Start of Excerpt

Here’s our popular weekly roundup of significant recently decided cases involving complex bankruptcy disputes for the week ended 11/13/05 (now with added topical indexing guides for easy reference and review).
Judicial Estoppel – Schedules: Karraker v. Rent-A-Center, Inc., 2005 WL 2979652 (C.D. Ill., 11/7/05)
Permissive Abstention: Allen v. Harris & Co., 2005 WL 2902497 (E.D. Pa., 11/2/05)
Preferences – Statutory Liens – Subcontractors: In re The IT Group, Inc., 2005 WL 2952619 (Bankr. D. Del., 11/1/05)
Procedure – Motions to Strike Jury Demand / Answer: Greenspan v. Snow (In re Brobeck, Phleger & Harrison), 2005 WL 2994291 (N.D. Cal., 11/8/05)
Professional Fees – Carve-Outs: In re US Flow Corp., 2005 WL 2952597 (Bankr. W.D. Mich., 10/29/05)
Rejection Damages – Landlord Statutory Cap: EOP-Colonnade v. Faulkner (In re Stonebridge Tech.), 2005 WL 2982311 (5th Cir., 11/8/05)

End of Excerpt

**Given instruction 1**:
Answer these questions using the case roundup:
(a) On what date did the week covered by the roundup end?
(b) Which court decided Allen v. Harris & Co.?
(c) Under what topic is In re US Flow Corp. listed?
**Given instruction 2**:
Rewrite the case roundup from "Permissive Abstention: Allen" to "W.D. Mich., 10/29/05)", changing "Subcontractors" to "Suppliers".

Start of Extracted records

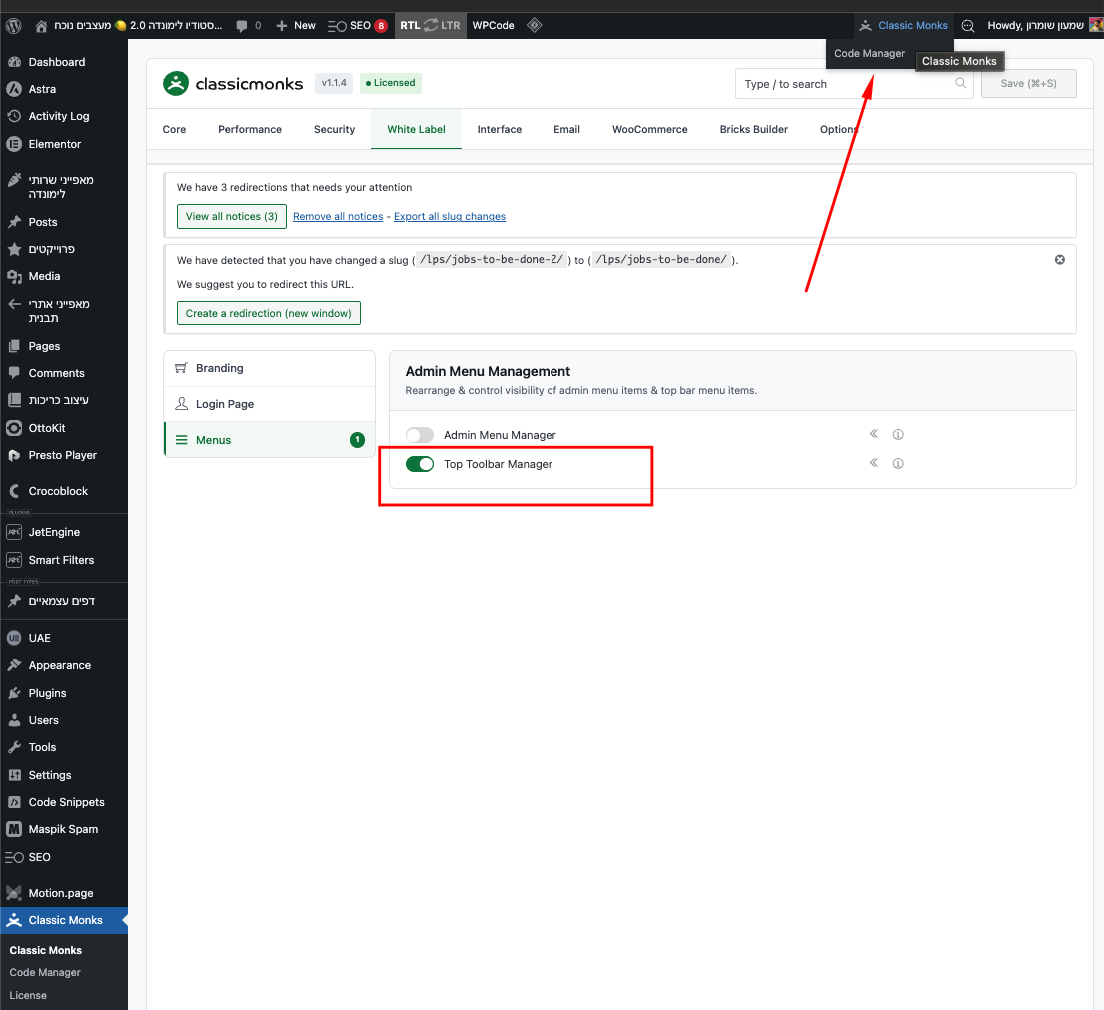Dismiss the slug change notice
The image size is (1104, 1010).
tap(1060, 259)
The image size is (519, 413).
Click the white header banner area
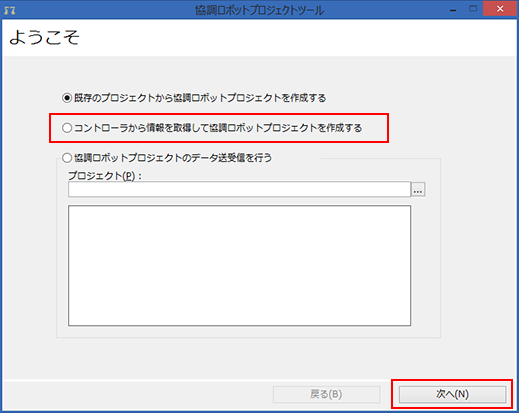[x=259, y=38]
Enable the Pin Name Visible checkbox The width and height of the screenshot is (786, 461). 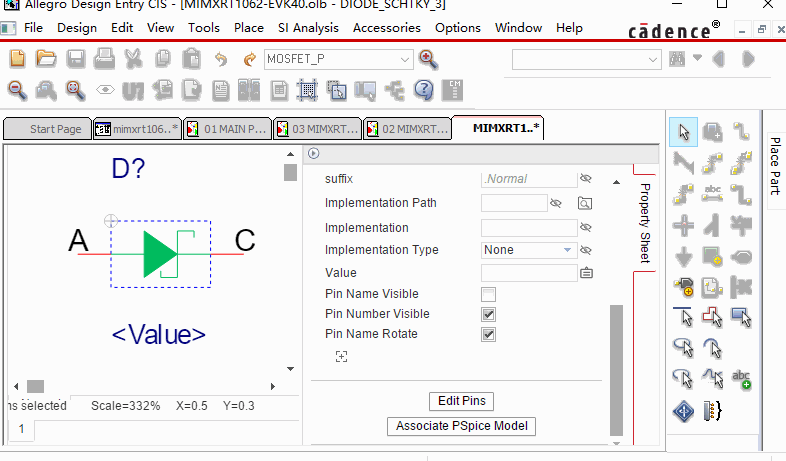click(x=488, y=294)

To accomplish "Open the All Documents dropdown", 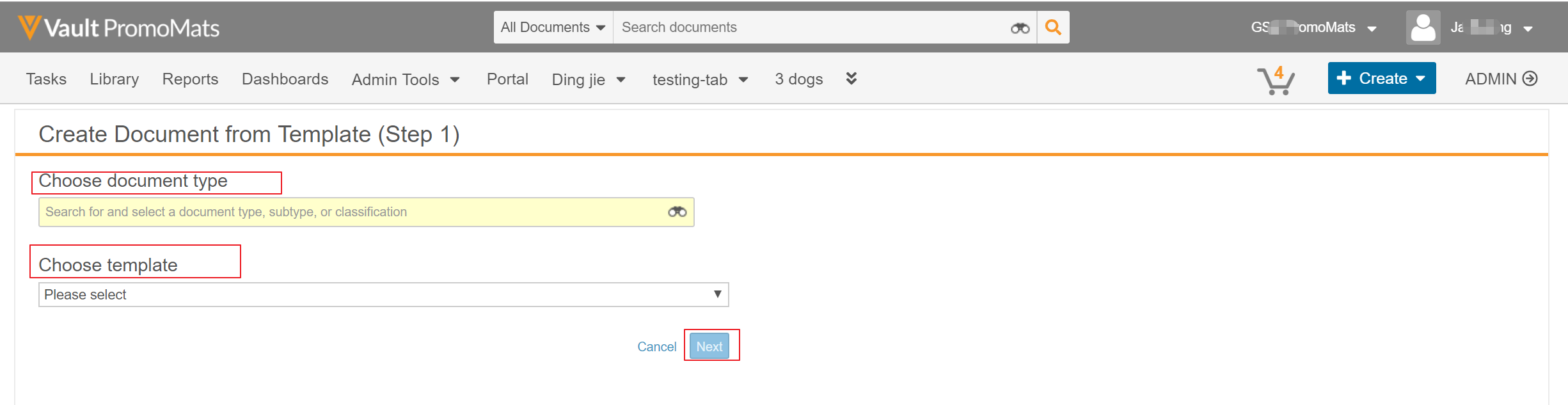I will tap(553, 28).
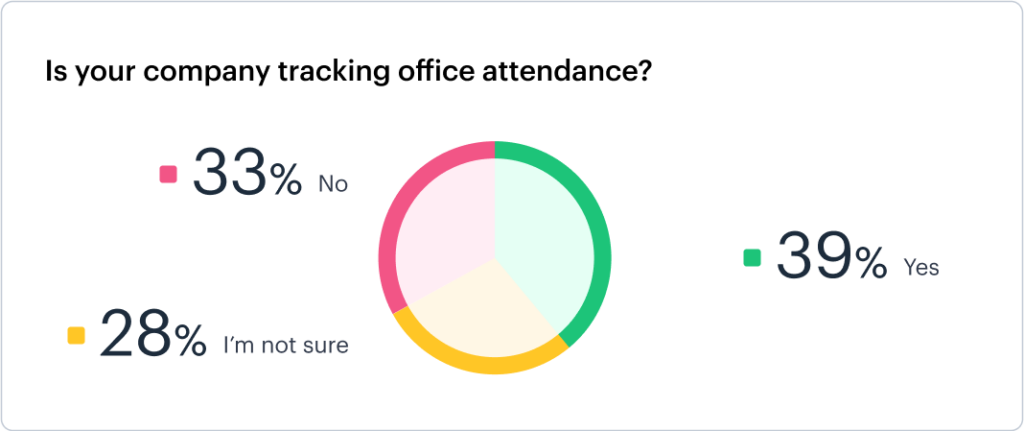Click the 39% value text
1024x431 pixels.
pos(831,257)
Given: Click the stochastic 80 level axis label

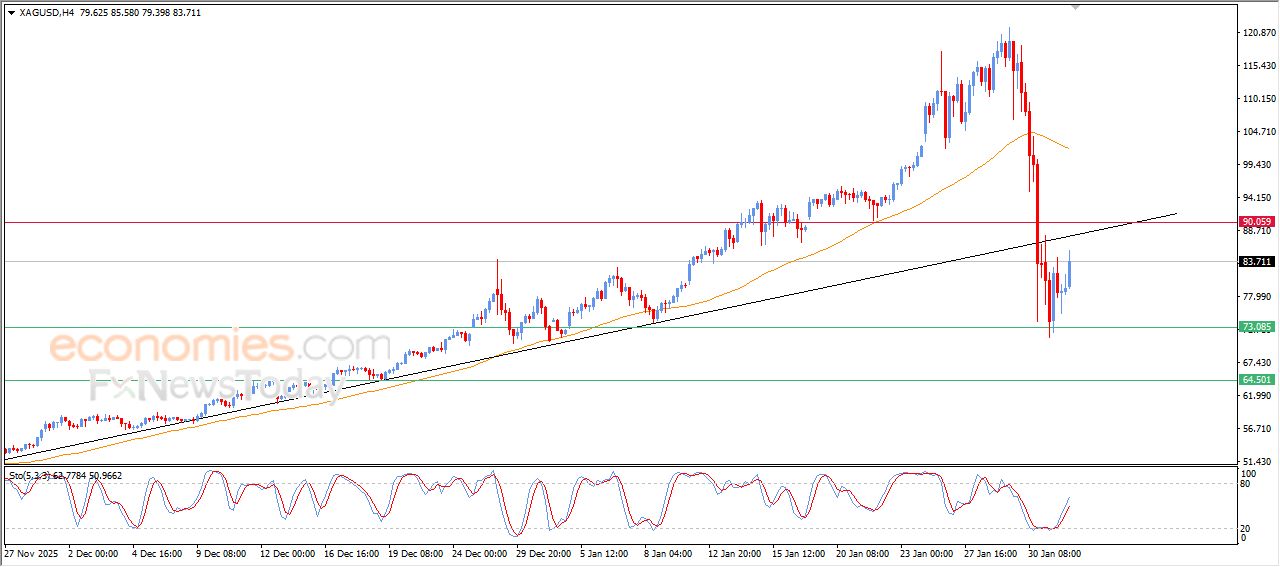Looking at the screenshot, I should click(x=1246, y=484).
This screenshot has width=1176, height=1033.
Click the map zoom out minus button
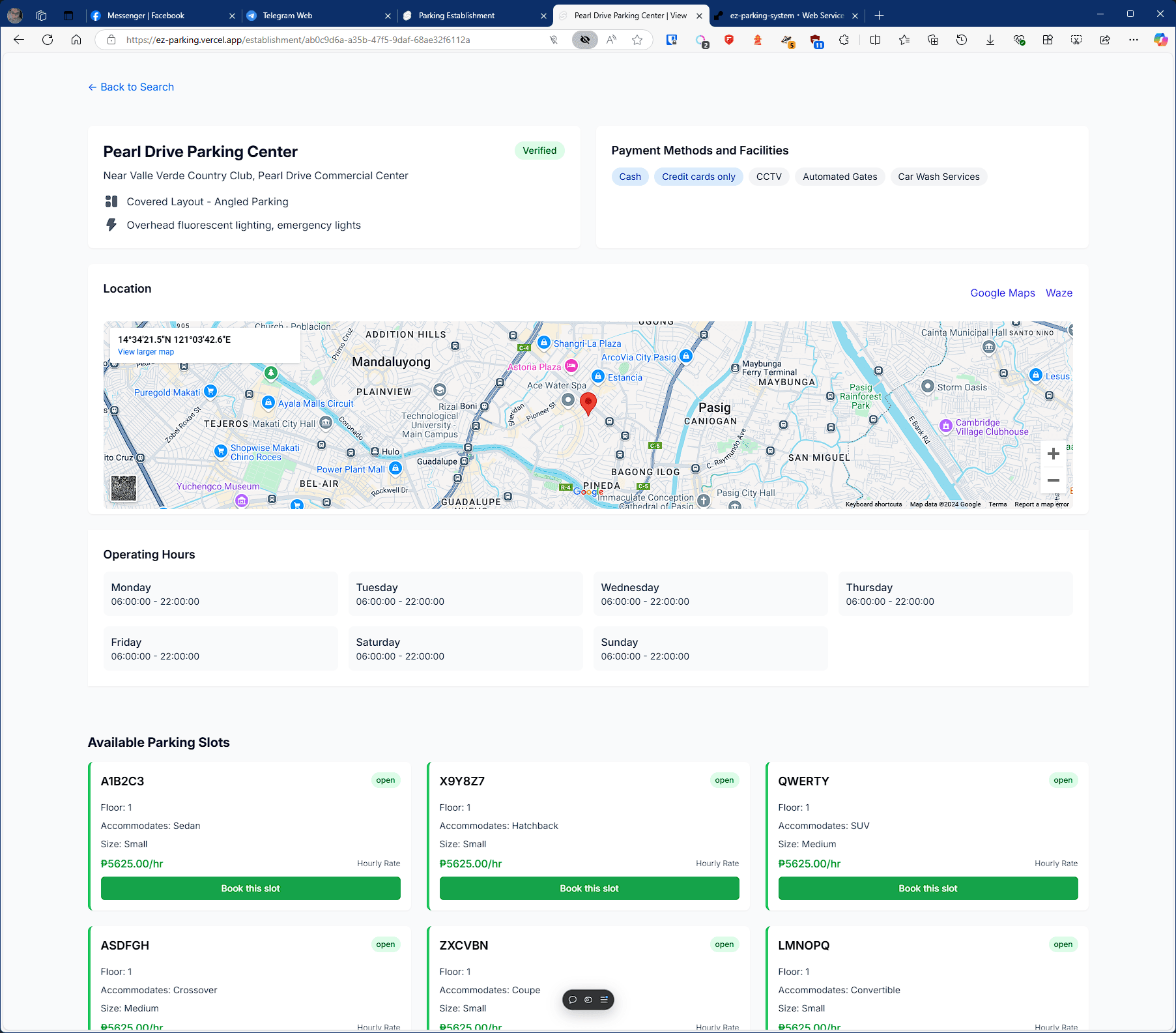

End of Extracted records

**Task output 1**:
(a) 11/13/05
(b) E.D. Pa.
(c) Professional Fees – Carve-Outs

**Task output 2**:
Permissive Abstention: Allen v. Harris & Co., 2005 WL 2902497 (E.D. Pa., 11/2/05)
Preferences – Statutory Liens – Suppliers: In re The IT Group, Inc., 2005 WL 2952619 (Bankr. D. Del., 11/1/05)
Procedure – Motions to Strike Jury Demand / Answer: Greenspan v. Snow (In re Brobeck, Phleger & Harrison), 2005 WL 2994291 (N.D. Cal., 11/8/05)
Professional Fees – Carve-Outs: In re US Flow Corp., 2005 WL 2952597 (Bankr. W.D. Mich., 10/29/05)